As a young woman, Joanna Rose began collecting the red-and-white quilts which were made up and down the East coast of the United States from the mid-eighteenth century. By the 1950’s and ’60’s, they were folded up in corners of old houses and used for the most mundane purposes.
Most of the quilts were made primarily after 1868 when red madder dye was replaced with a cheaper red aniline dye and red cotton became affordable along with patterns for this kind of quilting.
In March 2011 for her 80th birthday, Joanna Rose’s husband leased the Armory on Park Avenue, New York for six days to display the 650 quilts which she donated to the American Folk Art Museum in NY.
Entry was free. People came from near and far.
Women circulated, bending over this quilt or that, discussing…..Some men also.
The quilts were mounted back to back on circular steel towers so that you felt enveloped in soft red and white light.
Thousands of years of work and decades of community built stitch by stitch to functional and aesthetic ends.
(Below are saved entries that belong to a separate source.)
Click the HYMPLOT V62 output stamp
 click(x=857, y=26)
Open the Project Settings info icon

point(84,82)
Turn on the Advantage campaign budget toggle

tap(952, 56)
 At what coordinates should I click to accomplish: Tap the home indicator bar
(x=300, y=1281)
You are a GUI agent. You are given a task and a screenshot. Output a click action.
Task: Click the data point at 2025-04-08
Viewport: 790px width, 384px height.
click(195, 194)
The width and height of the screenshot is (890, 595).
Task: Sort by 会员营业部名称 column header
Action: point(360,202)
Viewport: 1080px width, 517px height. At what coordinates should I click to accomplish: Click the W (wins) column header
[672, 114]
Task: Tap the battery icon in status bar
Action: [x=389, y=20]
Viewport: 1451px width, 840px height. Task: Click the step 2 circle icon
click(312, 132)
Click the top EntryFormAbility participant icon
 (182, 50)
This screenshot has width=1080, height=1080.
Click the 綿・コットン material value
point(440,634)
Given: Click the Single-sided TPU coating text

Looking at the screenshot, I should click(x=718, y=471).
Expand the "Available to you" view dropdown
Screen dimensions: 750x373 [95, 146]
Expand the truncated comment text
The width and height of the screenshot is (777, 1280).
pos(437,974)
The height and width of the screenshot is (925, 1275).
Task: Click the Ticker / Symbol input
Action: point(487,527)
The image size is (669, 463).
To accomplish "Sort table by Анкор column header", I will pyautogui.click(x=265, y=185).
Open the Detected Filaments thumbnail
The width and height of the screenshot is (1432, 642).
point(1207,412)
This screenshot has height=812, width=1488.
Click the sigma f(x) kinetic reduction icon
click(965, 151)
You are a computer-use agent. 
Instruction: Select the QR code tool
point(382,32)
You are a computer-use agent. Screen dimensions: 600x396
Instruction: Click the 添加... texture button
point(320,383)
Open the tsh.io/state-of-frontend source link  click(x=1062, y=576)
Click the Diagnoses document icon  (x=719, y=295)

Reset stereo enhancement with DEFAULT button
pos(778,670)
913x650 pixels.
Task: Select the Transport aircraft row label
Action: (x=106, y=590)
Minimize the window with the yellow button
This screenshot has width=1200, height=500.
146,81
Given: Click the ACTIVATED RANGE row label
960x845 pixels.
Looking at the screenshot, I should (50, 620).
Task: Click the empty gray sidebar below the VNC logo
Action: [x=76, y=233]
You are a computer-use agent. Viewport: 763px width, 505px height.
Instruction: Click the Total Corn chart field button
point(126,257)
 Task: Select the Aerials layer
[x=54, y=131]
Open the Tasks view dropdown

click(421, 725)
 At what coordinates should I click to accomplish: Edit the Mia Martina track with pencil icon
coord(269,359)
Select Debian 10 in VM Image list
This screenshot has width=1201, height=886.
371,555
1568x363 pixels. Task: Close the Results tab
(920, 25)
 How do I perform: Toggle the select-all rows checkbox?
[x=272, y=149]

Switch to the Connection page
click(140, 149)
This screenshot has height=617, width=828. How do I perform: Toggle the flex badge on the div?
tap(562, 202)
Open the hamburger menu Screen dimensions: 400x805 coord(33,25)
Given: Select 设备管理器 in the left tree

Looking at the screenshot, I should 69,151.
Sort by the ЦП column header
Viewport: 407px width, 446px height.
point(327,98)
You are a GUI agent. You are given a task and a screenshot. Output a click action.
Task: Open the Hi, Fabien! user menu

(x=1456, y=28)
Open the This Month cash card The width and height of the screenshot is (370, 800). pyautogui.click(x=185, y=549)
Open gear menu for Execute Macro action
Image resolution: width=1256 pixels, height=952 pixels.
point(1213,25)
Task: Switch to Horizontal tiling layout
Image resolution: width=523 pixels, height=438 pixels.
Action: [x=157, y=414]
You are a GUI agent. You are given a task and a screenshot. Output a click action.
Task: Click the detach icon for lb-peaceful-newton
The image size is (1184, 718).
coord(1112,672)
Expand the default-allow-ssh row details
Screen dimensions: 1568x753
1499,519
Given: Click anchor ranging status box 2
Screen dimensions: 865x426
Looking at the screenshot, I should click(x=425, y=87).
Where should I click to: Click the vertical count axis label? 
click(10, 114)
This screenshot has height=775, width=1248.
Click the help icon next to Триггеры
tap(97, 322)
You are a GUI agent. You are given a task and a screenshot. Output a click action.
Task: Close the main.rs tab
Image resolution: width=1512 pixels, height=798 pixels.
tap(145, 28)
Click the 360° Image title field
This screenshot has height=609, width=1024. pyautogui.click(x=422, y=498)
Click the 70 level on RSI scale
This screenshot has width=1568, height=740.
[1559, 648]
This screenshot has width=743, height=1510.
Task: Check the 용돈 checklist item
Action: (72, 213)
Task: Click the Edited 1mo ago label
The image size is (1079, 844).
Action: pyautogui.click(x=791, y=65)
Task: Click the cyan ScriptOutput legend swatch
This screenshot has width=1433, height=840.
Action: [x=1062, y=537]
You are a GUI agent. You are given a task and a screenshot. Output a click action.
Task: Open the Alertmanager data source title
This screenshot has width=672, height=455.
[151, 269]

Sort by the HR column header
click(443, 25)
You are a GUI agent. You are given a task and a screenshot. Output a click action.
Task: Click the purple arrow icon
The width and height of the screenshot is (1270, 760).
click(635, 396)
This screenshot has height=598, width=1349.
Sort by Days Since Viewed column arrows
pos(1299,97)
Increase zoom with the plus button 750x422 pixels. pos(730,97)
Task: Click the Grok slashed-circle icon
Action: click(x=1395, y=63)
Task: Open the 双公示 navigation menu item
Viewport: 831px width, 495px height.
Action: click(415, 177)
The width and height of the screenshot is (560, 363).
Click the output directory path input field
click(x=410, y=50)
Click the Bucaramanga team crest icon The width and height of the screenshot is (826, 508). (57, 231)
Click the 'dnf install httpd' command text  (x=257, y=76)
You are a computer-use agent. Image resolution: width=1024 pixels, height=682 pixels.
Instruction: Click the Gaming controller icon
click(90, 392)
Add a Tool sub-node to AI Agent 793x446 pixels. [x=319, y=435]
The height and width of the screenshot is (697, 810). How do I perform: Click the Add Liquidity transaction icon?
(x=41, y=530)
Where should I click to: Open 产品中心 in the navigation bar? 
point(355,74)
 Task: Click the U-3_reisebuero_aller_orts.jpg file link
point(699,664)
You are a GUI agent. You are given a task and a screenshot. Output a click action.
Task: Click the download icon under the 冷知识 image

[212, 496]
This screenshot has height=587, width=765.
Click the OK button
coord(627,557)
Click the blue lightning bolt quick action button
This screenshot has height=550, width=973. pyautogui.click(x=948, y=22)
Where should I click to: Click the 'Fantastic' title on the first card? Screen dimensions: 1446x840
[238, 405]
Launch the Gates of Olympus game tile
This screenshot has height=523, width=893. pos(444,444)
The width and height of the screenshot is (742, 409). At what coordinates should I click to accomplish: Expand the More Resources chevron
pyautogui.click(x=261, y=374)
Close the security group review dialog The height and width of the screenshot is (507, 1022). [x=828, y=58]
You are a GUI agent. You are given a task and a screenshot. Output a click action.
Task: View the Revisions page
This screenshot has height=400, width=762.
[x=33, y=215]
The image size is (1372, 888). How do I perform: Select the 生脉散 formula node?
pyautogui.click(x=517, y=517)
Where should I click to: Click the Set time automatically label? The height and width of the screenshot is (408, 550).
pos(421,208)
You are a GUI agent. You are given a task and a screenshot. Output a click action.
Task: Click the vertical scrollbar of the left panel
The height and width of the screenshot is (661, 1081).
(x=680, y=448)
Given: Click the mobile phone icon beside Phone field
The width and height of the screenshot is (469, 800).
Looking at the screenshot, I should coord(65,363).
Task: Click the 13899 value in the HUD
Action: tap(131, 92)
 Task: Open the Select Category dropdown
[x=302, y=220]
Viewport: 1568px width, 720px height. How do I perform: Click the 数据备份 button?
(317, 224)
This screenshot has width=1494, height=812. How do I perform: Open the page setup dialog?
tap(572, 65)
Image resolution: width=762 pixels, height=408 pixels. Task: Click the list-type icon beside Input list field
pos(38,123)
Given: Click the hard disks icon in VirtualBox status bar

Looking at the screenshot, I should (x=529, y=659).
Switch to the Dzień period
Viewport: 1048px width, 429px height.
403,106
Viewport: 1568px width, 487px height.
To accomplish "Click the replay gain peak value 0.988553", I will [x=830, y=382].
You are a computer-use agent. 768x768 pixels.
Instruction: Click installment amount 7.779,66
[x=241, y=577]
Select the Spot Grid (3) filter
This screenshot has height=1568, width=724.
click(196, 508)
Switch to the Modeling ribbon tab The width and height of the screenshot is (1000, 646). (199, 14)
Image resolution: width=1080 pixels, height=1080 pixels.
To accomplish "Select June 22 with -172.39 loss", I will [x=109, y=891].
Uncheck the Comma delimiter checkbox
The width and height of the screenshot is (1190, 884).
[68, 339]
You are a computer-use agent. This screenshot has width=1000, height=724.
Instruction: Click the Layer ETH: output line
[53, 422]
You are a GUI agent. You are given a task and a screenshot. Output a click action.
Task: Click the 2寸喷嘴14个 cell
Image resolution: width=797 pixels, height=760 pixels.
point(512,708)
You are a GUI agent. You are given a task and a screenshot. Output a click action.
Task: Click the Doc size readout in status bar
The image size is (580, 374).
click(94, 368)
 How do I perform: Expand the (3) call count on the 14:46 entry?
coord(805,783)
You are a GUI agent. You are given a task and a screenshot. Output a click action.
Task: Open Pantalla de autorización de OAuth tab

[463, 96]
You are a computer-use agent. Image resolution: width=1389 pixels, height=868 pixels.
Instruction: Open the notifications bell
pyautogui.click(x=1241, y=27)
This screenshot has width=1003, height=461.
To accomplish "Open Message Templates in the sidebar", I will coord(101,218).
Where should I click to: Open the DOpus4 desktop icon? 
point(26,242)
Devotion and skill and conversation and friendships.
Slow work. As slow as it needed to be.
To be there was the greatest pleasure.
Marvelous. Wish I had seen the show.
This was one of the most memorable exhibitions I have ever seen. Within a week of the start of the show, someone presented themselves at a small Ahmedabad (India) textile and embellishment concern to ask if these quilts could be duplicated!
Good news travels fast.
Your varied postes are bringing new experiences, opening new worlds to those not lucky enough to be able to experience them on their own. You’re doing a fantastic job !
Thanks! I thought I should do something with the 30,000 photos on my hard drives!